Impressions passagères ...




Au dernier post, nous étions les pieds dans la neige. Heureusement, nous ne sommes pas restés figés là. Néanmoins la météo qui nous accompagne reste morose pour qui rêve de soleil et de côte Adriatique … mais ça viendra.
Nous avons néanmoins un peu la chance de passer entre les gouttes. L’état du ciel est actuellement un vrai sujet de conversation avec les gens rencontrés. Un habitant de Nin rencontré ce matin, nous disait que le week-end passé, une tempête avec des vents à 140 miles à l’heure (il avait vécu 41 ans aux U.S.A.) avait ravagé les arbres fruitiers, les vignes et les figuiers. Du jamais vu de mémoire d’homme d’aujourd’hui.
Nous avons donc fait vendredi 17, un saut dans le Tyrol oriental autrichien. Les villages comme les prairies et champs alentours, y sont toujours bien rangés d’un ordre bien germanique et l’on s’attendrait presque à voir surgir entre deux vallées un autochtone vêtu de sa lederhose … ça existe encore !
Rentrés en Slovénie, nous retrouvons par compte ces soupçons qui faisaient l’occupation des camarades du Pacte de Varsovie : vérification d’identité à l’appui. Il va falloir s’en faire une raison, avant d’aller boire une bière à Munich, dans plus d’un mois.
Nos camarades européens de ce côté du rideau de fer, ont été biberonnés pendant 70 ans à une vie bien réglée et sécurisée, tant pis pour les libertés et la liberté d’expression. Ils y ont intégré des gènes de super fonctionnaires, plutôt que d’entreprenants. L’on comprend mieux aujourd’hui, leur propension au populisme et à ses variantes accessoires. En deux mots, en Slovénie un peu, en Croatie un peu plus, l’accueil, le sourire et l’environnement font défaut.
En Slovénie, un arrêt dans l’un des dits « plus beaux villages » du pays : Skofja Loka. Est-ce le temps gris, la tristesse apparente des indigènes, ou d’autres sentiments insondables du voyageur … eh bien non nous n’avons pas vraiment été enthousiasmés !


 Skofja Loka en Slovénie


Notre descente le long de la frontière serbe, est venue étayer nos intuitions, nous ramenant à l’histoire récente de cette région : les guerres entre frères ennemis yougoslaves des années 1990, celle que l’on nomme ici, la dernière guerre.
Les combats entre Serbes et Croates, laissent encore apparaitre, plus que des stigmates.

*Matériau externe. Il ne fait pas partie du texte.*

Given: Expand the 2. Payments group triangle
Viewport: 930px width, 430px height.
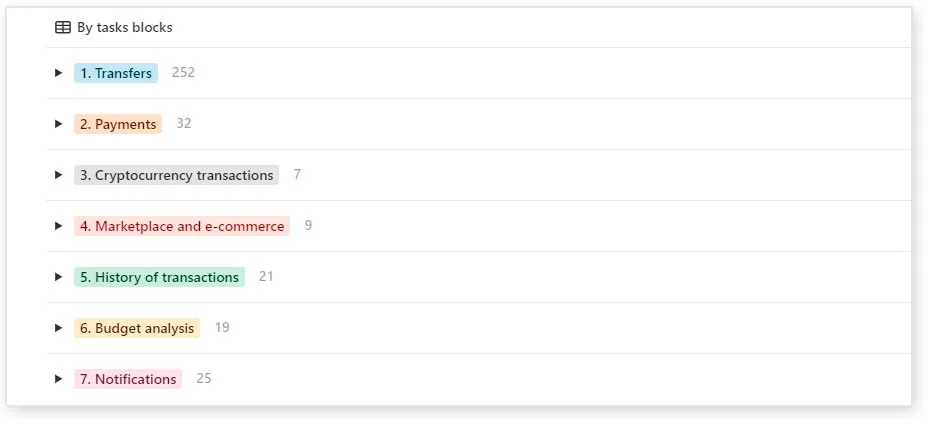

 Bâtiment mitraillé à Zadar, comme pour se souvenir des pires moments


Nous y voyons beaucoup de maisons éventrées, des villages vides, des chantiers de bâtiments abandonnés, des champs où le taillis a repris ses droits. Et pourtant c’était il y a 25 ans !
Heureusement, les jours se suivent et ne se ressemblent pas. Le centre de la Croatie se caractérise par une géographie et une géologie particulière : beaucoup d’eau, sur des roches de travertin et de schiste mêlées.
Tout cela pour arriver au magnifique site de Plitvice.
Ce sera l’objet d’une prochaine lettre.